The White House says Obama signed the bill early Thursday, hours after the House gave final approval.
The White House budget office has already instructed federal workers to plan to return to work Thursday morning.
The measure restores funding for the government through Jan. 15 and extends the nation's borrowing authority through Feb. 7.
The partial government shutdown started Oct. 1. The U.S. was to reach its debt limit Thursday if no deal was reached.
As the deal neared final passage in the House Wednesday, Obama said it was now time for leaders in Washington to win back the trust of Americans that was lost during the debt-and-spending crisis.
The legislation was carried to passage in the House by strong support from Democrats and 87 yes votes from majority Republicans who had originally sought to use the measure to derail Obama's three-year-old health care law.
Rep. Kristi Noem voted no on the bill, while Sen. Johnson and Sen. Thune voted yes.
Said Noem in a statement:
“This agreement will reopen the government and stop any talk of a default, which are both good things. However, I could not support this bill because it didn’t do anything to address our continued deficit spending, which has resulted in a $17 trillion debt.”
Sen.
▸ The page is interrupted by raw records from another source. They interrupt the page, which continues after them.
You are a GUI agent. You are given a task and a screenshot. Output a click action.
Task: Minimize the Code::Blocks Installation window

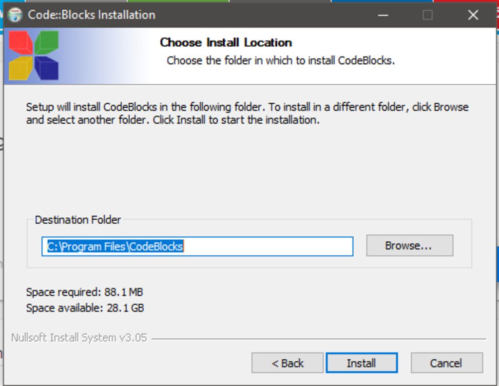(383, 15)
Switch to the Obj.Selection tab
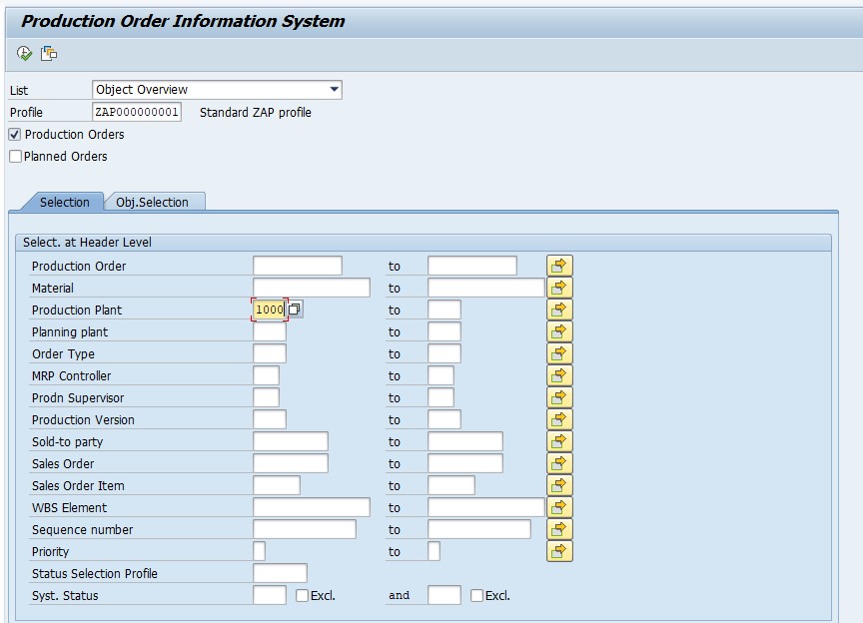This screenshot has width=863, height=623. [152, 202]
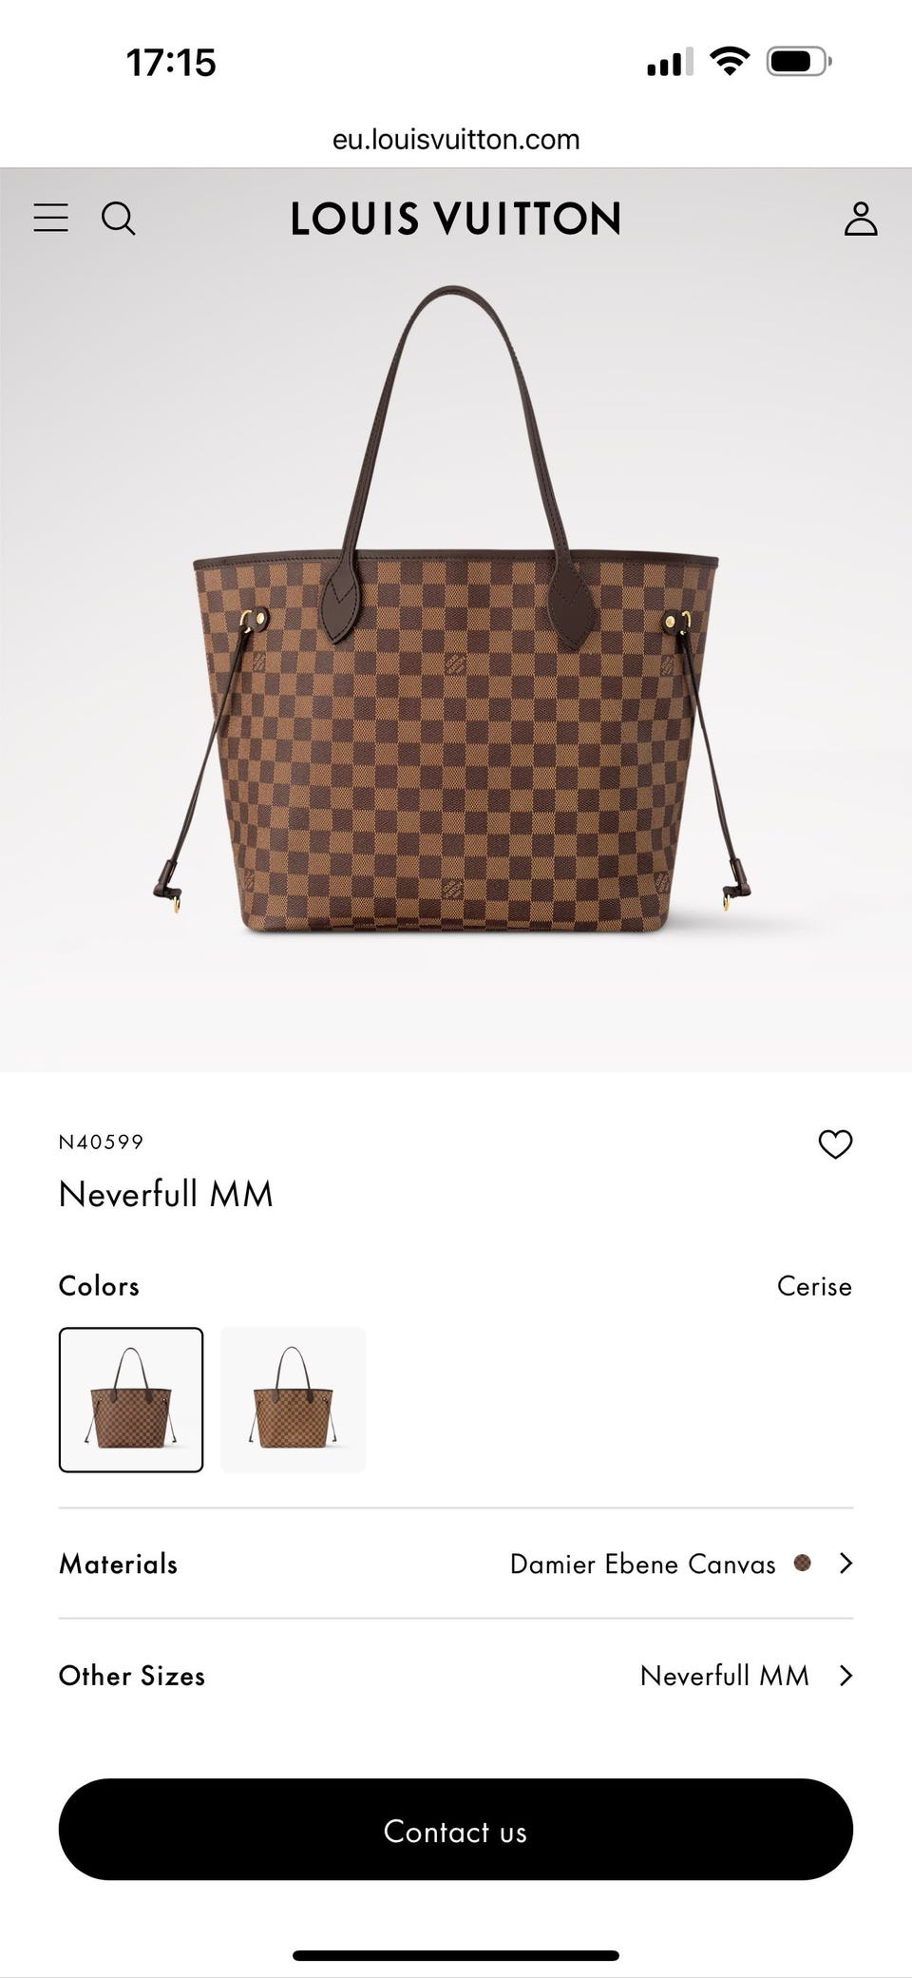Screen dimensions: 912x1978
Task: Tap the Louis Vuitton logo
Action: coord(456,219)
Thune released a statement shortly after the Senate vote:
"We fought hard to protect as many Americans as possible from ObamaCare, and that fight doesn't end today, but we're now 16 days into a shutdown and risking a possible default, and Congress needs to end this impasse. This isn't a perfect proposal, it's far from it, but it will ensure that we don't blow past the default date that's been set by the Treasury, and it will force Congress to have a broad debate about Washington's dangerous levels of spending and debt, which are hamstringing the economy and mortgaging our children's futures. This debate should be an opportunity to focus on fiscal policies that will actually grow the economy and strengthen the middle class."
Sen Johnson had this statement earlier Wednesday:
"I am glad the Senate leadership came together in a bipartisan fashion to find a way out of the mess we are in now, open up the government, and pay the nation’s bills. This compromise will help keep our economic recovery on track by sending a strong signal to consumers and businesses.
By holding firm in opposition to the House attempts at extortion, I hope that President Obama has permanently closed the door to the possibility of government default by either Republicans or Democrats.
A key piece of the agreement is jump starting a constructive budget process to find real solutions to address our deficit in a setting free of hostage taking."